§ **Request**:
Can you copy every one of the rows below word for word, in the same order?

§ **Data in this exercise**:
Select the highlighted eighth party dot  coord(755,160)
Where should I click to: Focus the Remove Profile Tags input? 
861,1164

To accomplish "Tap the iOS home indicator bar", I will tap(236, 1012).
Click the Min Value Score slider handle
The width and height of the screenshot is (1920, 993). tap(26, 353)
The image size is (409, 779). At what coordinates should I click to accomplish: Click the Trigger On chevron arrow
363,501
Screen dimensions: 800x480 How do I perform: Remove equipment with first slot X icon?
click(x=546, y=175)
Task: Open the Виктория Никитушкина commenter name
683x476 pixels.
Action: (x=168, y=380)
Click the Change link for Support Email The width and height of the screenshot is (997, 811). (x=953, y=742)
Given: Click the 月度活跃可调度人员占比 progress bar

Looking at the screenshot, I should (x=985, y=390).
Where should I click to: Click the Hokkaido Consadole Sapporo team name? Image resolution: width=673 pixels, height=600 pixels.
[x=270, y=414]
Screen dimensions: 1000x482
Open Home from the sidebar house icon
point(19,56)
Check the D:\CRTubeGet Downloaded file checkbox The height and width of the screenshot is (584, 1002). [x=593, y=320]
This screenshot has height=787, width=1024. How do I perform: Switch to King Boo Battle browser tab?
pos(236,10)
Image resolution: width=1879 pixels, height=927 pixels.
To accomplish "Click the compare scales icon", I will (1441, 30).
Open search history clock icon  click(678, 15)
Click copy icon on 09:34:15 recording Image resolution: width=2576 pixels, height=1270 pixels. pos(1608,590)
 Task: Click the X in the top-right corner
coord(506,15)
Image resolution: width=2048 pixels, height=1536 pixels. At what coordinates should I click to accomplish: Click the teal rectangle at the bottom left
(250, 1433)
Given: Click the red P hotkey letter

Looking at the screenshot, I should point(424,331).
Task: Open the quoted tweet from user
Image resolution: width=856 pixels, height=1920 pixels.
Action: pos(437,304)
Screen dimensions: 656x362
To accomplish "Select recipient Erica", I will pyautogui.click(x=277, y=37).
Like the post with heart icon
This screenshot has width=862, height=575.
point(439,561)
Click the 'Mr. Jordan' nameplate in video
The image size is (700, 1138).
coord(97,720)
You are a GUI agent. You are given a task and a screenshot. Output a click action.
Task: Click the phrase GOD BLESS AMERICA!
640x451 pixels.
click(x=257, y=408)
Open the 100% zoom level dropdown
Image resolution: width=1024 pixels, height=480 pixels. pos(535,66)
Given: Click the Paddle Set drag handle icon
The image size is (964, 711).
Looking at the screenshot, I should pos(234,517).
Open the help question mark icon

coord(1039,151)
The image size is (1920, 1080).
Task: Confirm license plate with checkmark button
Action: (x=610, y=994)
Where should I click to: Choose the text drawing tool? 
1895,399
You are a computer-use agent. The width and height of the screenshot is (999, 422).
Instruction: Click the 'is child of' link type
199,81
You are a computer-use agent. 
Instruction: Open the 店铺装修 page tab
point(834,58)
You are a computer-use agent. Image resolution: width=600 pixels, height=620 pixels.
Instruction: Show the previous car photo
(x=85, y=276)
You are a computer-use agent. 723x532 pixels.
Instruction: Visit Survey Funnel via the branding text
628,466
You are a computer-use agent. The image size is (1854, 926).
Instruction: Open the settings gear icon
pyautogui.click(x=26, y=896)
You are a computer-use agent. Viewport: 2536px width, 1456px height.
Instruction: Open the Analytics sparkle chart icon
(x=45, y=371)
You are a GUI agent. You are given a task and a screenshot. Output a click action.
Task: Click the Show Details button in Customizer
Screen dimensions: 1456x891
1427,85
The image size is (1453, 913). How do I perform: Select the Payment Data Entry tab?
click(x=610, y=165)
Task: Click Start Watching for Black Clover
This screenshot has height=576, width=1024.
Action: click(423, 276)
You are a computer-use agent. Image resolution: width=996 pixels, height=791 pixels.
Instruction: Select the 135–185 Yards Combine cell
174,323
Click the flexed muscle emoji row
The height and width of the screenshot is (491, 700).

§ **Solved exercise**:
Select the highlighted eighth party dot  coord(755,160)
Where should I click to: Focus the Remove Profile Tags input? 
861,1164

To accomplish "Tap the iOS home indicator bar", I will tap(236, 1012).
Click the Min Value Score slider handle
The width and height of the screenshot is (1920, 993). tap(26, 353)
The image size is (409, 779). At what coordinates should I click to accomplish: Click the Trigger On chevron arrow
363,501
Screen dimensions: 800x480 How do I perform: Remove equipment with first slot X icon?
click(x=546, y=175)
Task: Open the Виктория Никитушкина commenter name
683x476 pixels.
Action: (x=168, y=380)
Click the Change link for Support Email The width and height of the screenshot is (997, 811). (x=953, y=742)
Given: Click the 月度活跃可调度人员占比 progress bar

Looking at the screenshot, I should (x=985, y=390).
Where should I click to: Click the Hokkaido Consadole Sapporo team name? Image resolution: width=673 pixels, height=600 pixels.
[x=270, y=414]
Screen dimensions: 1000x482
Open Home from the sidebar house icon
point(19,56)
Check the D:\CRTubeGet Downloaded file checkbox The height and width of the screenshot is (584, 1002). [x=593, y=320]
This screenshot has height=787, width=1024. How do I perform: Switch to King Boo Battle browser tab?
pos(236,10)
Image resolution: width=1879 pixels, height=927 pixels.
To accomplish "Click the compare scales icon", I will (1441, 30).
Open search history clock icon  click(678, 15)
Click copy icon on 09:34:15 recording Image resolution: width=2576 pixels, height=1270 pixels. pos(1608,590)
 Task: Click the X in the top-right corner
coord(506,15)
Image resolution: width=2048 pixels, height=1536 pixels. At what coordinates should I click to accomplish: Click the teal rectangle at the bottom left
(250, 1433)
Given: Click the red P hotkey letter

Looking at the screenshot, I should point(424,331).
Task: Open the quoted tweet from user
Image resolution: width=856 pixels, height=1920 pixels.
Action: pos(437,304)
Screen dimensions: 656x362
To accomplish "Select recipient Erica", I will pyautogui.click(x=277, y=37).
Like the post with heart icon
This screenshot has width=862, height=575.
point(439,561)
Click the 'Mr. Jordan' nameplate in video
The image size is (700, 1138).
coord(97,720)
You are a GUI agent. You are given a task and a screenshot. Output a click action.
Task: Click the phrase GOD BLESS AMERICA!
640x451 pixels.
click(x=257, y=408)
Open the 100% zoom level dropdown
Image resolution: width=1024 pixels, height=480 pixels. pos(535,66)
Given: Click the Paddle Set drag handle icon
The image size is (964, 711).
Looking at the screenshot, I should pos(234,517).
Open the help question mark icon

coord(1039,151)
The image size is (1920, 1080).
Task: Confirm license plate with checkmark button
Action: (x=610, y=994)
Where should I click to: Choose the text drawing tool? 
1895,399
You are a computer-use agent. The width and height of the screenshot is (999, 422).
Instruction: Click the 'is child of' link type
199,81
You are a computer-use agent. 
Instruction: Open the 店铺装修 page tab
point(834,58)
You are a computer-use agent. Image resolution: width=600 pixels, height=620 pixels.
Instruction: Show the previous car photo
(x=85, y=276)
You are a computer-use agent. 723x532 pixels.
Instruction: Visit Survey Funnel via the branding text
628,466
You are a computer-use agent. The image size is (1854, 926).
Instruction: Open the settings gear icon
pyautogui.click(x=26, y=896)
You are a computer-use agent. Viewport: 2536px width, 1456px height.
Instruction: Open the Analytics sparkle chart icon
(x=45, y=371)
You are a GUI agent. You are given a task and a screenshot. Output a click action.
Task: Click the Show Details button in Customizer
Screen dimensions: 1456x891
1427,85
The image size is (1453, 913). How do I perform: Select the Payment Data Entry tab?
click(x=610, y=165)
Task: Click Start Watching for Black Clover
This screenshot has height=576, width=1024.
Action: click(423, 276)
You are a computer-use agent. Image resolution: width=996 pixels, height=791 pixels.
Instruction: Select the 135–185 Yards Combine cell
174,323
Click the flexed muscle emoji row
The height and width of the screenshot is (491, 700).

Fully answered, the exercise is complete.